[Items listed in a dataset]
────
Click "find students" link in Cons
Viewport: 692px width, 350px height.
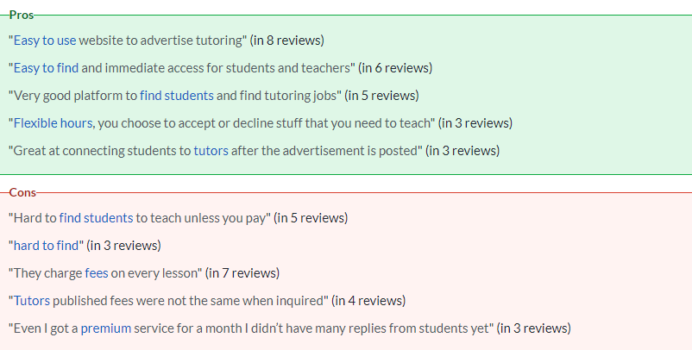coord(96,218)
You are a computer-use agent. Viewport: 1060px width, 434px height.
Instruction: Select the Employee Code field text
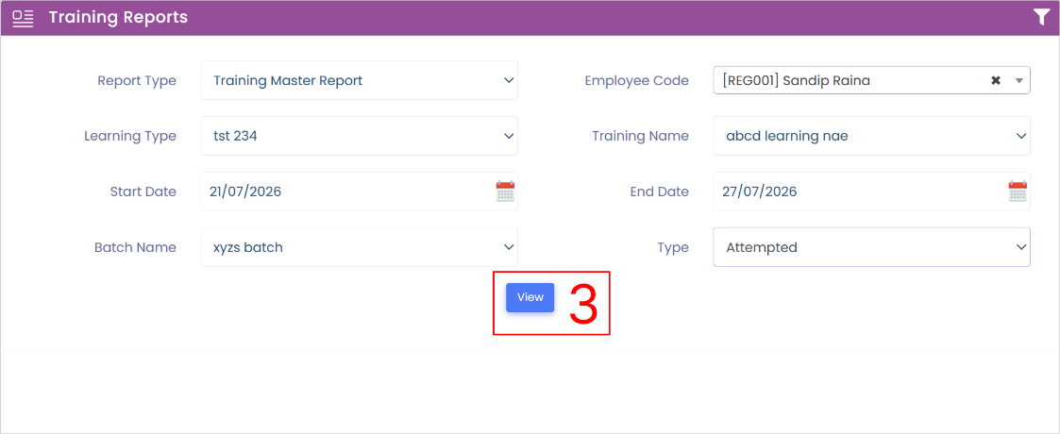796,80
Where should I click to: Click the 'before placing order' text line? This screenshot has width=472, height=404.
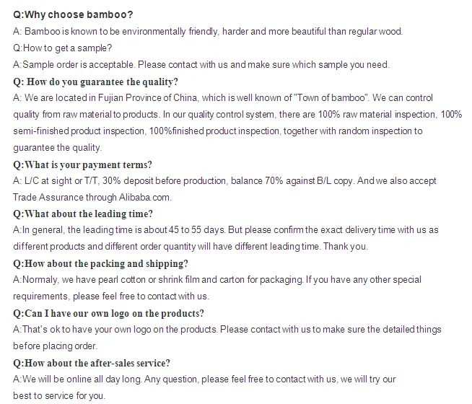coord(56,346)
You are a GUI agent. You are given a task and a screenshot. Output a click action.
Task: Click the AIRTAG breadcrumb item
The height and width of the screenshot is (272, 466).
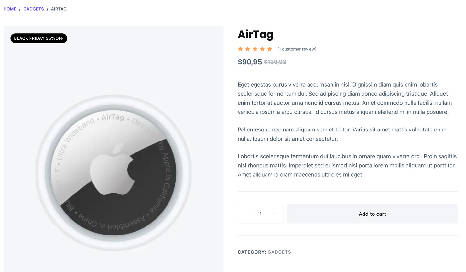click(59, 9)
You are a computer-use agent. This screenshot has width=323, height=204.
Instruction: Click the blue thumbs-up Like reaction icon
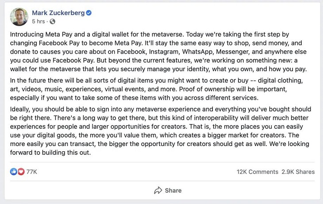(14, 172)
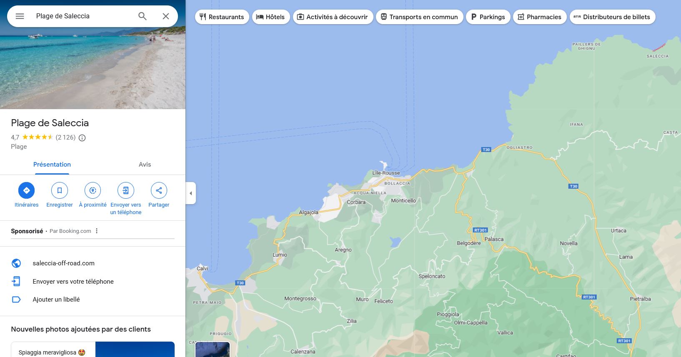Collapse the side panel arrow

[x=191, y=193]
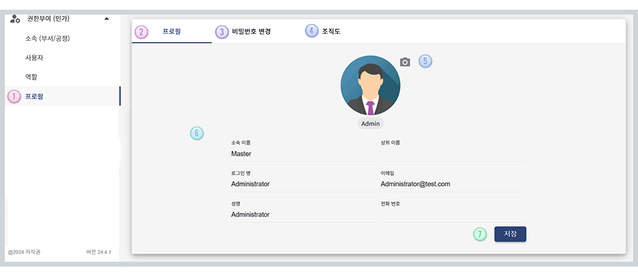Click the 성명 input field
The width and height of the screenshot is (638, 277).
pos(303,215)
────
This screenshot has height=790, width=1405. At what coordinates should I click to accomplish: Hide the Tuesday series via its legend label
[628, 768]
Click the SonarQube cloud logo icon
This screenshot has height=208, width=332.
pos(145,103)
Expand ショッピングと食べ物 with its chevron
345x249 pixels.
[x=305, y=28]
────
◆ What is needed ◆
Only the lines above starting with the line with "link in Cons" and going on through the line with "You are a computer-use agent. This" belong in the answer; repeat them exactly, minus any picture.

◆ Problem solution ◆
Click "find students" link in Cons
Viewport: 692px width, 350px height.
coord(96,218)
You are a computer-use agent. Viewport: 1060px width, 434px height.
Instruction: Select the Employee Code field text
796,80
Where should I click to: Click the 'before placing order' text line? This screenshot has width=472, height=404.
coord(56,346)
You are a GUI agent. You are given a task and a screenshot. Output a click action.
Task: Click the AIRTAG breadcrumb item
The height and width of the screenshot is (272, 466).
click(59, 9)
You are a computer-use agent. This screenshot has width=323, height=204.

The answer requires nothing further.